[PATCH 5/8] xfs: DIO writes within EOF don't need an ioend
Brian Foster
bfoster at redhat.com
Tue Apr 14 09:35:19 CDT 2015
On Tue, Apr 14, 2015 at 05:26:48PM +1000, Dave Chinner wrote:
> From: Dave Chinner <dchinner at redhat.com>
>
> DIO writes that lie entirely within EOF have nothing to do in IO
> completion. In this case, we don't need no steekin' ioend, and so we
> can avoid allocating an ioend until we have a mapping that spans
> EOF.
>
> This means that IO completion has two contexts - deferred completion
> to the dio workqueue that uses an ioend, and interrupt completion
> that does nothing because there is nothing that can be done in this
> context.
>
> Signed-off-by: Dave Chinner <dchinner at redhat.com>
> ---
> fs/xfs/xfs_aops.c | 62 ++++++++++++++++++++++++++++++------------------------
> fs/xfs/xfs_trace.h | 1 +
> 2 files changed, 36 insertions(+), 27 deletions(-)
>
> diff --git a/fs/xfs/xfs_aops.c b/fs/xfs/xfs_aops.c
> index e3968a3..55356f6 100644
> --- a/fs/xfs/xfs_aops.c
> +++ b/fs/xfs/xfs_aops.c
> @@ -1234,15 +1234,19 @@ xfs_vm_releasepage(
> }
>
> /*
> - * When we map a DIO buffer, we need to attach an ioend that describes the type
> + * When we map a DIO buffer, we may need to attach an ioend that describes the type
> * of write IO we are doing. This passes to the completion function the
> - * operations it needs to perform.
> + * operations it needs to perform. If the mapping is for an overwrite wholly
> + * within the EOF then we don't need an ioend and so we don't allocate one. This
> + * avoids the unnecessary overhead of allocating and freeing ioends for
> + * workloads that don't require transactions on IO completion.
> *
> * If we get multiple mappings to in a single IO, we might be mapping dfferent
> * types. But because the direct IO can only have a single private pointer, we
> * need to ensure that:
> *
> - * a) the ioend spans the entire region of the IO; and
> + * a) i) the ioend spans the entire region of unwritten mappings; or
> + * ii) the ioend spans all the mappings that cross or are beyond EOF; and
> * b) if it contains unwritten extents, it is *permanently* marked as such
> *
> * We could do this by chaining ioends like buffered IO does, but we only
> @@ -1283,7 +1287,8 @@ xfs_map_direct(
> trace_xfs_gbmap_direct_update(XFS_I(inode), ioend->io_offset,
> ioend->io_size, ioend->io_type,
> imap);
> - } else {
> + } else if (type == XFS_IO_UNWRITTEN ||
> + offset + size > i_size_read(inode)) {
> ioend = xfs_alloc_ioend(inode, type);
> ioend->io_offset = offset;
> ioend->io_size = size;
> @@ -1291,10 +1296,13 @@ xfs_map_direct(
>
> trace_xfs_gbmap_direct_new(XFS_I(inode), offset, size, type,
> imap);
> + } else {
> + trace_xfs_gbmap_direct_none(XFS_I(inode), offset, size, type,
> + imap);
Do we really need a tracepoint to indicate none of the other tracepoints
were hit? It stands out to me only because we already have the
unconditional trace_xfs_gbmap_direct() above. I'd say kill one or the
other, but I think we really want the function entry one because it
disambiguates individual get_block instances from the aggregate mapping.
> + return;
> }
>
> - if (ioend->io_type == XFS_IO_UNWRITTEN || xfs_ioend_is_append(ioend))

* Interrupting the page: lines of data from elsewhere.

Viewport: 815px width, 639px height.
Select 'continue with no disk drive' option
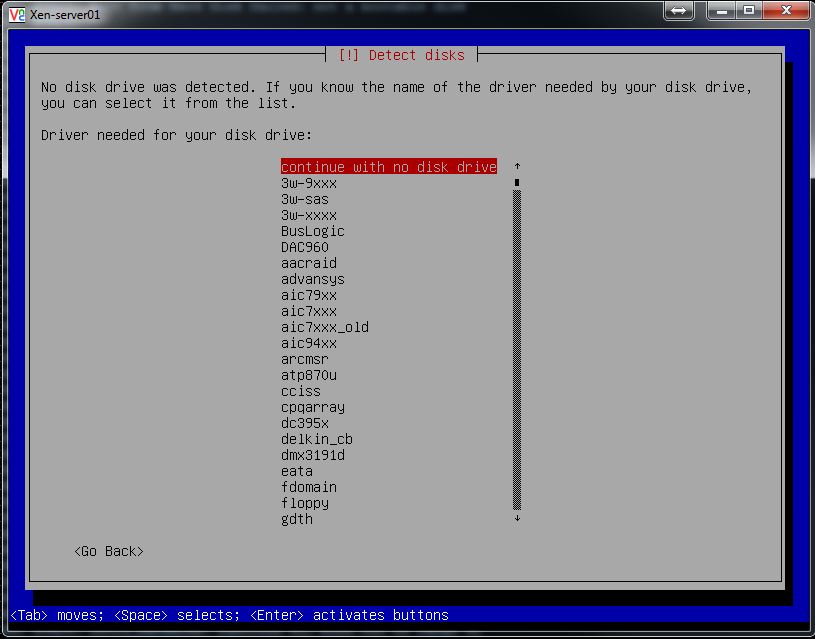[388, 167]
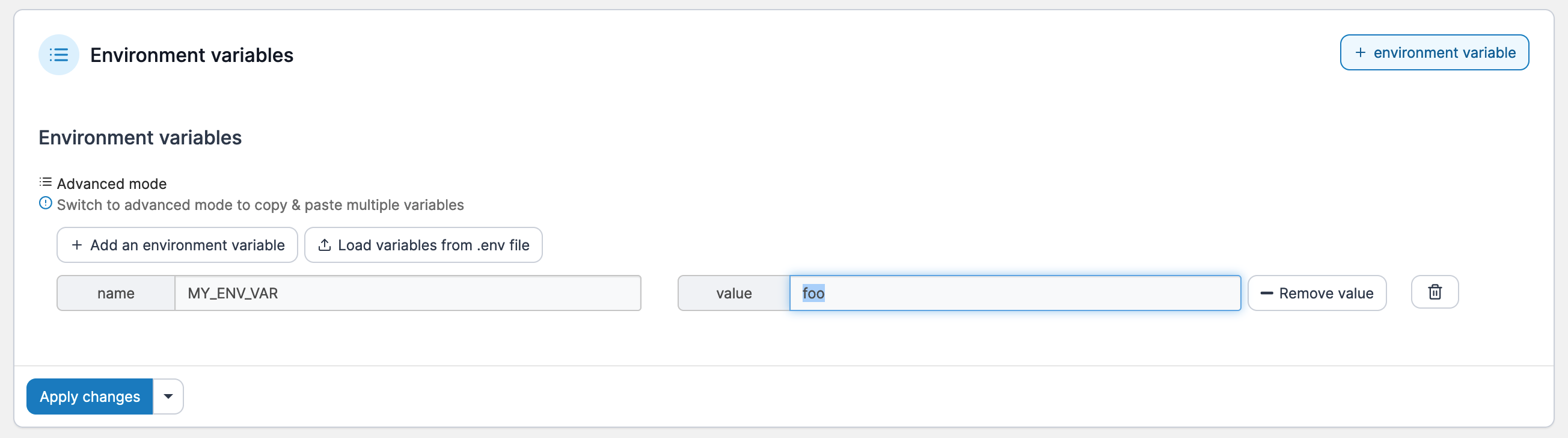Viewport: 1568px width, 438px height.
Task: Click the plus icon in the top-right environment variable button
Action: [x=1360, y=53]
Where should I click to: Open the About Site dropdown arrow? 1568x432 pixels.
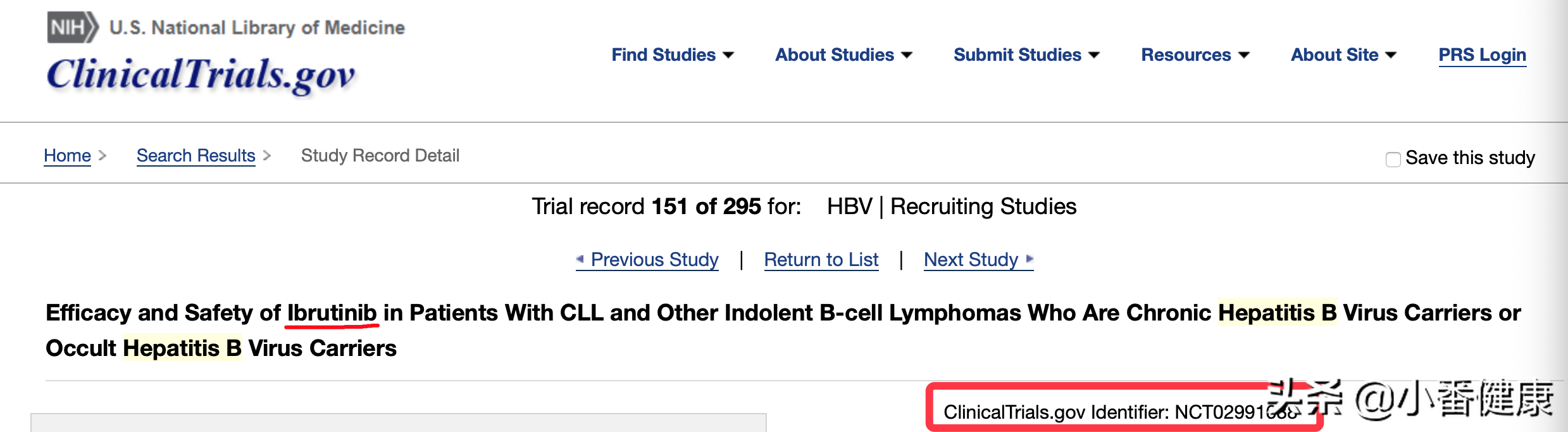[1391, 55]
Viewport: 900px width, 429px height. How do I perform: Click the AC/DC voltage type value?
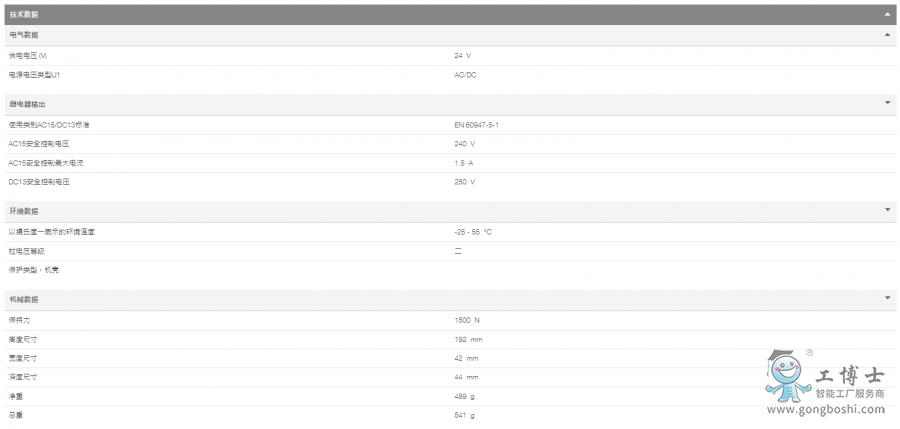(465, 75)
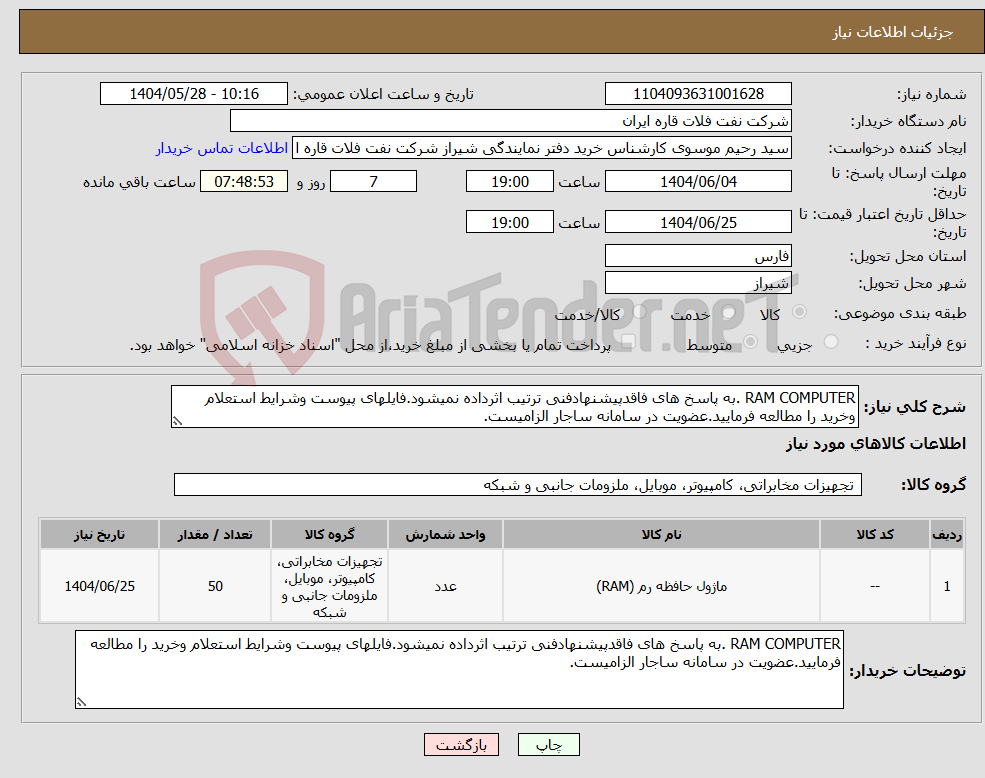985x778 pixels.
Task: Click the reply deadline date 1404/06/04
Action: (x=697, y=181)
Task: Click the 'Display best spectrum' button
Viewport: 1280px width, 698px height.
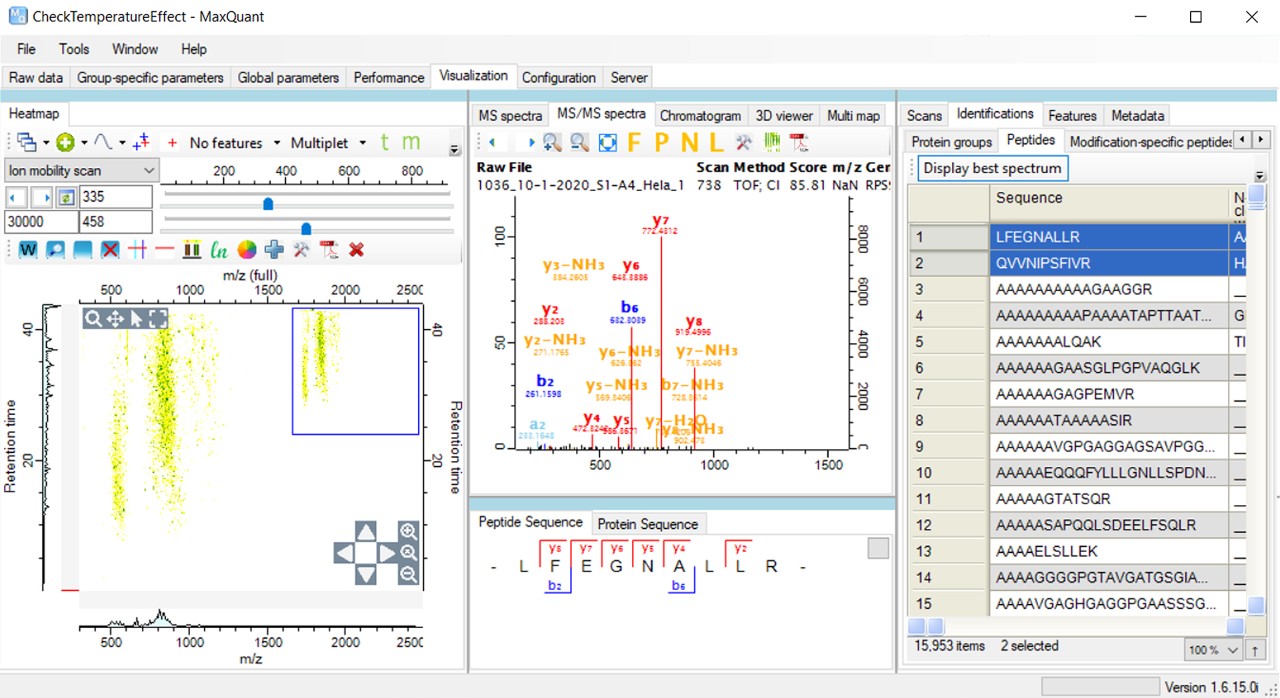Action: click(993, 168)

> - set_buffer_defer_completion(bh_result);
> + set_buffer_defer_completion(bh_result);
I'd move this up into the block where we allocate an ioend. That's the
only place we need it and doing so eliminates the need for the 'else {
return; }' thing entirely.
> }
>
>
> @@ -1515,9 +1523,11 @@ xfs_get_blocks_direct(
> /*
> * Complete a direct I/O write request.
> *
> - * If the private argument is non-NULL __xfs_get_blocks signals us that we
> - * need to issue a transaction to convert the range from unwritten to written
> - * extents.
> + * The ioend structure is passed from __xfs_get_blocks() to tell us what to do.
> + * If no ioend exists (i.e. @private == NULL) then the write IO is an overwrite
> + * wholly within the EOF and so there is nothing for us to do. Note that in this
> + * case the completion can be called in interrupt context, whereas if we have an
> + * ioend we will always be called in task context (i.e. from a workqueue).
> */
> STATIC void
> xfs_end_io_direct_write(
> @@ -1531,7 +1541,10 @@ xfs_end_io_direct_write(
> struct xfs_mount *mp = ip->i_mount;
> struct xfs_ioend *ioend = private;
>
> - trace_xfs_gbmap_direct_endio(ip, offset, size, ioend->io_type, NULL);
> + trace_xfs_gbmap_direct_endio(ip, offset, size,
> + ioend ? ioend->io_type : 0, NULL);
> + if (!ioend)
> + return;
Can we keep the i_size assert we've lost below?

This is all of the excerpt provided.